Sturgeon shot high, designing a facility based on what advocates say homeless people need but rarely get: a center that treats mental health disorders and addiction, and then provides housing as they progress with treatment, instead of ending up back on the street.
To handle treatment at the center, Sturgeon partnered with Jackson House, a for-profit company that runs drug treatment and mental health centers in California.
“Cities spent thousands of dollars to solve a person’s crisis and then discharge them back into that crisis,” says Jim Sechrist, who runs Jackson House’s operations in the Northwest and worked with Sturgeon on her project. “Our whole goal was to serve folks who didn’t have a place to go after discharge.”
The project generated enthusiasm at the city and county, at least at first.
“This is precisely the kind of idea we’re looking for,” Jillian Schoene, chief of staff to City Commissioner Carmen Rubio, told WW in December. At the time, Rubio oversaw the Housing Bureau. “Commissioner Rubio has directed me to start looking for funding sources.”
Tabitha Jensen, an adviser to County Chair Jessica Vega Pederson, was equally enthusiastic. “I deeply vetted Jackson House’s proposal over the last 6+ months while working in the chair’s office and believe this is a viable service model,” Jensen wrote in a text message to Sturgeon and others. The one-stop model for treatment and housing “is urgently needed in our community.”

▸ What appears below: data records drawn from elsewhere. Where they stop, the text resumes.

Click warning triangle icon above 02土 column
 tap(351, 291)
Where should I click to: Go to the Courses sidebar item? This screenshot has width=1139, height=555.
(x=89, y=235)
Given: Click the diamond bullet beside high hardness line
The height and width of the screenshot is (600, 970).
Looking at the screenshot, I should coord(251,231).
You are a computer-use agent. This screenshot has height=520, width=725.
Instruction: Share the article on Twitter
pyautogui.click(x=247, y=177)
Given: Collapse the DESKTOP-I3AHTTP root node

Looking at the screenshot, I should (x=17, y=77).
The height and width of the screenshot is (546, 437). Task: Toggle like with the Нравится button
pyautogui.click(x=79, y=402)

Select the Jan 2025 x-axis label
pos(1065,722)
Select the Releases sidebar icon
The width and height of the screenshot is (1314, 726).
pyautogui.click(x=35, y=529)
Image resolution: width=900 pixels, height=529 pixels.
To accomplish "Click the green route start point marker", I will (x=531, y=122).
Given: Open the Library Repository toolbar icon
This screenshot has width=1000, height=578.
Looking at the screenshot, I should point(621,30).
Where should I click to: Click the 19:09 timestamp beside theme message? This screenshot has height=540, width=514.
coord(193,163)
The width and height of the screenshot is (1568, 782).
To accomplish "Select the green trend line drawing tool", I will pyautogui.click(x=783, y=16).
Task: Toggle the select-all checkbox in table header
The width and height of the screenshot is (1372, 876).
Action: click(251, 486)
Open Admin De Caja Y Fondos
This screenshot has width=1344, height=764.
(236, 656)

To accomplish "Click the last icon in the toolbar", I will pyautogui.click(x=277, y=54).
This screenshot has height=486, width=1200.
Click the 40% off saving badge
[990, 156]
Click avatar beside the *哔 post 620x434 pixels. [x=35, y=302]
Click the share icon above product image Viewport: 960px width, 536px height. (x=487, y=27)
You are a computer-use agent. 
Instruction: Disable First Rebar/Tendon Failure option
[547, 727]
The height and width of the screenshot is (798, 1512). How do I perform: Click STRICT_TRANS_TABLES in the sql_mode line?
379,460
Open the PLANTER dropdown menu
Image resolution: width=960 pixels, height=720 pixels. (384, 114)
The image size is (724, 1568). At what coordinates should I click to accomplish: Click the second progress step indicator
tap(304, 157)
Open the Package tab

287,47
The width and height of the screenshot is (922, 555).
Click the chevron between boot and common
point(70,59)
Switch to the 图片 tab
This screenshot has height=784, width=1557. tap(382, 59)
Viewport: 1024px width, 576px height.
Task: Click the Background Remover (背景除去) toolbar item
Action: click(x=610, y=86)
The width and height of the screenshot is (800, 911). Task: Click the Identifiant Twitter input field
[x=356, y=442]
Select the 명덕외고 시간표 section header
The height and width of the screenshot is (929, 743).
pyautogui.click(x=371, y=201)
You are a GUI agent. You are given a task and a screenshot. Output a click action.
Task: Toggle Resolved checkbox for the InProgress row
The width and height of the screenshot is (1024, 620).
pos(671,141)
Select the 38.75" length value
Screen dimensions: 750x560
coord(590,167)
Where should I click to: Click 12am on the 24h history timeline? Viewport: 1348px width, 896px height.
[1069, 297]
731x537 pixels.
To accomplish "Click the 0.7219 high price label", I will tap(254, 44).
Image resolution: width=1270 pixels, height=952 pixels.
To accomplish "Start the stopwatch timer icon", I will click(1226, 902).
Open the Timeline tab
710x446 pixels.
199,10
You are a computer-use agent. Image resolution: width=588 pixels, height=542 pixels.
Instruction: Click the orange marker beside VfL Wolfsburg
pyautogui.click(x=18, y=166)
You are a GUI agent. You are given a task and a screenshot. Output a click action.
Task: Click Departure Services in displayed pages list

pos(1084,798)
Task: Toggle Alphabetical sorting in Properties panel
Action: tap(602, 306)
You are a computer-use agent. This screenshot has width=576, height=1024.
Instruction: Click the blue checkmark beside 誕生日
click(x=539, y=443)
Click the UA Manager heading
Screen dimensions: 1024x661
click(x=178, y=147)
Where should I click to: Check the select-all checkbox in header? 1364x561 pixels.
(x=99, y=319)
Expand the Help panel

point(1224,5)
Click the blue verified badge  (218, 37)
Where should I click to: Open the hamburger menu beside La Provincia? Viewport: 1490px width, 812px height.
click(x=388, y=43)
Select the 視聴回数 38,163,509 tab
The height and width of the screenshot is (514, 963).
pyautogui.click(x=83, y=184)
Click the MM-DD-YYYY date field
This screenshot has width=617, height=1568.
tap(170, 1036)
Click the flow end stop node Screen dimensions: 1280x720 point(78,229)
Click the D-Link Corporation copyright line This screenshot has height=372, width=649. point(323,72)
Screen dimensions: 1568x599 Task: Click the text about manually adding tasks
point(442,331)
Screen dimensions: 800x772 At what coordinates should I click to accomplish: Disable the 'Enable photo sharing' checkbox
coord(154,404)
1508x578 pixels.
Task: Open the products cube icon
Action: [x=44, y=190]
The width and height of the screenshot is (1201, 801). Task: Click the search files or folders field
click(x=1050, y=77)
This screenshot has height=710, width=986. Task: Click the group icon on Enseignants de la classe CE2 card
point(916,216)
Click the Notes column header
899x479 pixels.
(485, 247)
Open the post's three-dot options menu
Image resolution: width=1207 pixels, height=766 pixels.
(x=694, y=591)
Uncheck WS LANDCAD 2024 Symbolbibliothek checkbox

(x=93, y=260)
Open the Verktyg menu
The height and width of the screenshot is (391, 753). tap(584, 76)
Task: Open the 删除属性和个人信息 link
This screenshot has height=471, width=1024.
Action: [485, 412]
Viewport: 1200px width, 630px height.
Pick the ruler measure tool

Hisserich says the Housing Bureau took great pains to fund Sturgeon’s proposal. It convened a panel to review it on May 28. That group, which included several executives from the Housing Bureau and Home Forward, and one from Central City Concern, passed on the proposal.
It got a second chance after Hisserich took another look and saw that the price per unit of housing was far below what the Housing Bureau usually paid. She visited the space and then convened another panel, this time including people from Multnomah County. Bill Pickel, an expert on supportive housing from California, also joined.
But this panel, too, turned down the project.
In an Aug. 31 email to Sturgeon, obtained by WW, Hisserich explained why the Housing Bureau couldn’t greenlight it. The funding was “speculative,” Hisserich said. And Sturgeon hadn’t secured permanent supportive housing vouchers, as most affordable housing developers do. Her partnerships weren’t secured by memorandums of understanding, and billing commercial insurance didn’t “align” with the “target population,” which is homeless people.
Sturgeon responded to all the points. The only “speculative” funding came from the city, county and state. She didn’t want to seek vouchers until she knew how many beds would be purchased by hospitals for discharged patients in need of transitional housing. And she had agreements with partners.
It was for naught. Both the city and county stayed out.
Sturgeon wonders what would have happened if she’d had a well-known Portland nonprofit as a partner instead of for-profit Jackson House. She tried to get Central City Concern on board, but they told her they had too many projects going already, she says.
A Central City Concern spokeswoman declined to comment on the matter, beyond saying that they had some preliminary meetings.
So instead of a much-needed crisis center, with housing attached, a state that ranks near the bottom in terms of mental health and drug treatment will get yet another empty building. Neighbors in the area are already complaining about homeless people congregating around it.